Problem -
All records that follow are to be copied exactly, with images omitted.
-- Input data follows --
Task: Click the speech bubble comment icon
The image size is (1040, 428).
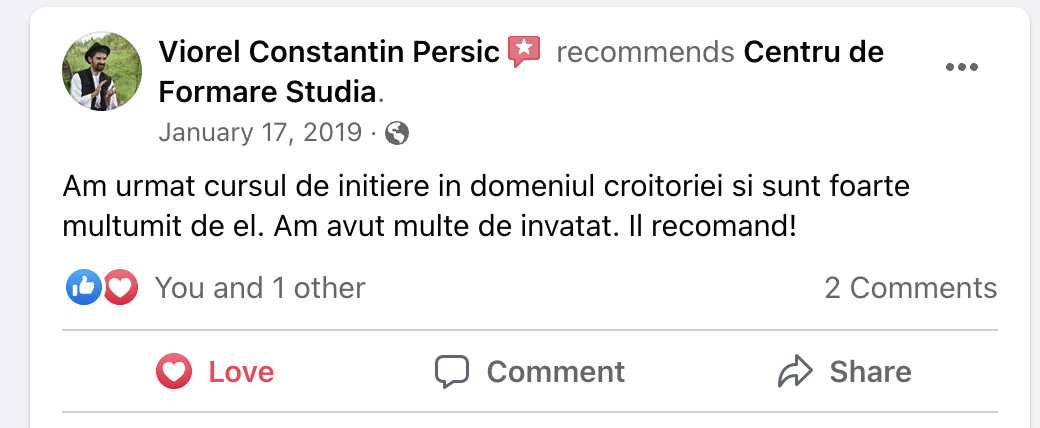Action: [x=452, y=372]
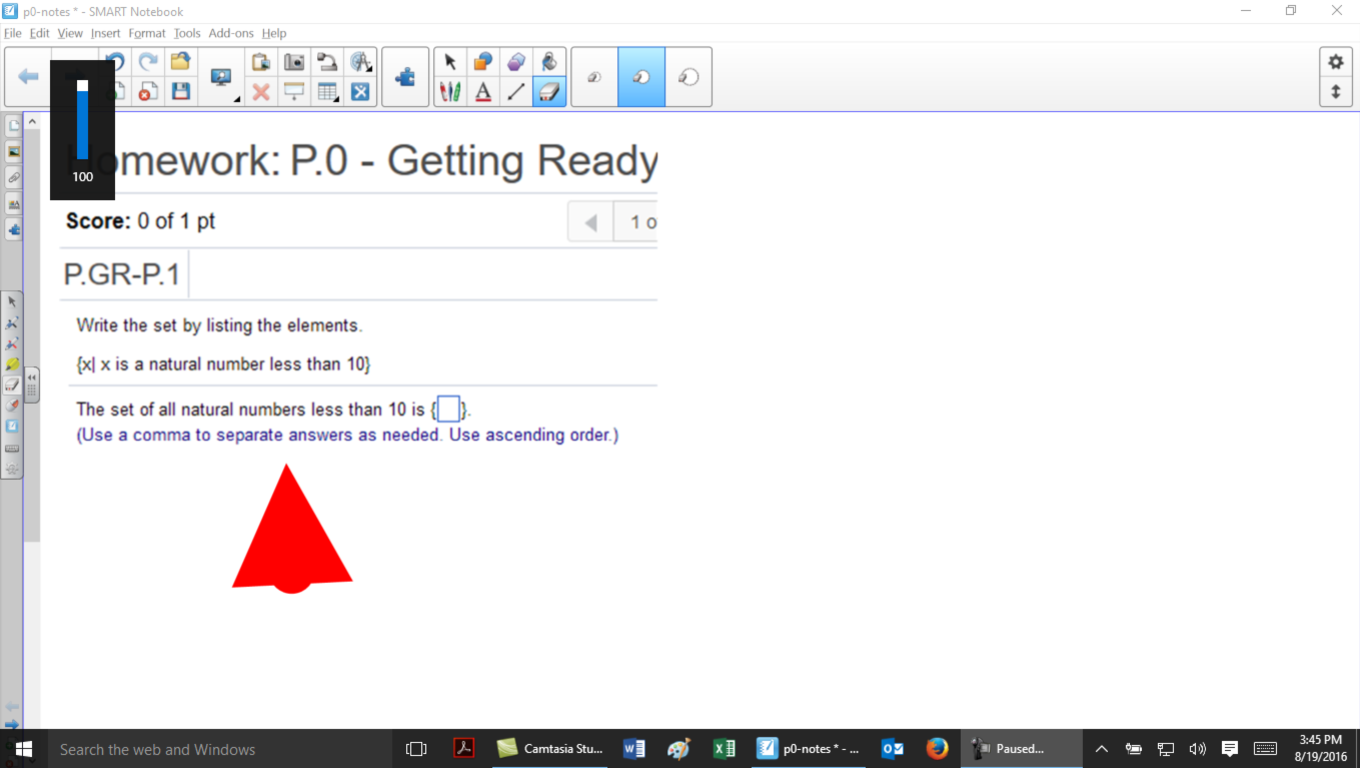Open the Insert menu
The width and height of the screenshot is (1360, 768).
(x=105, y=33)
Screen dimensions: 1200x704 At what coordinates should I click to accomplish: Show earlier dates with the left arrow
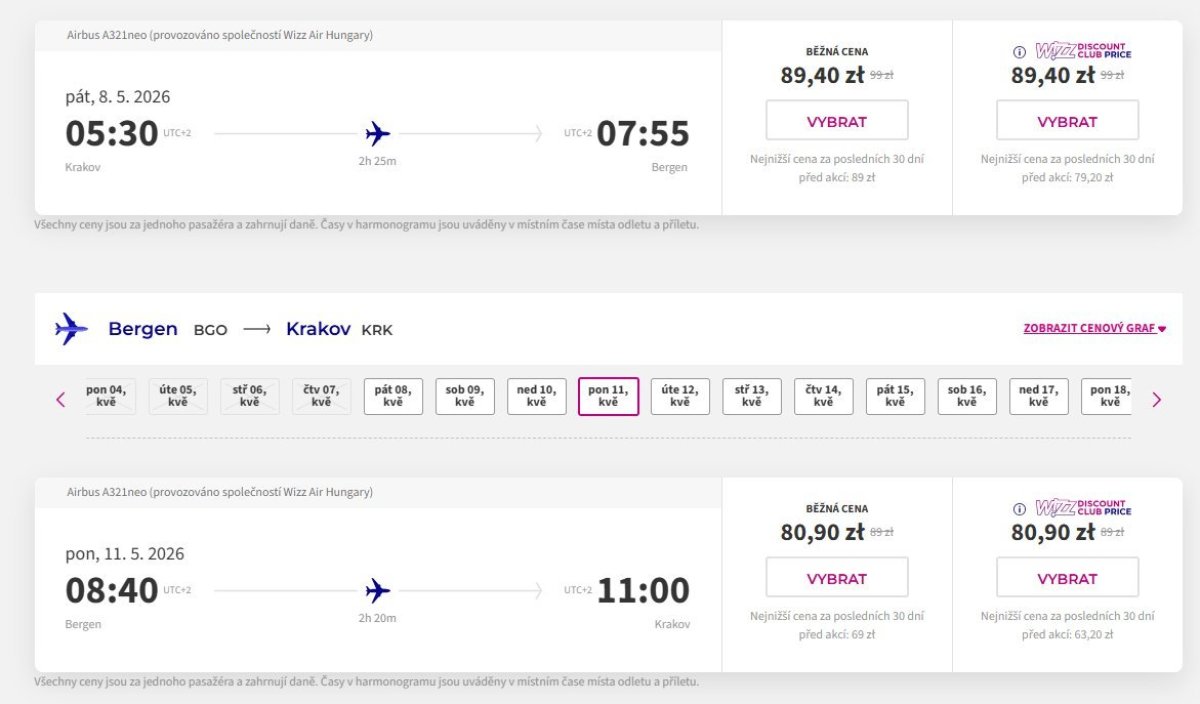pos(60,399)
-- Input data concluded --
Response to this task -
Task: Click the speech bubble comment icon
The image size is (1040, 428).
Action: [x=452, y=372]
Open the Insert menu
The width and height of the screenshot is (1360, 768).
(x=105, y=33)
Screen dimensions: 1200x704 At what coordinates should I click to accomplish: Show earlier dates with the left arrow
pos(60,399)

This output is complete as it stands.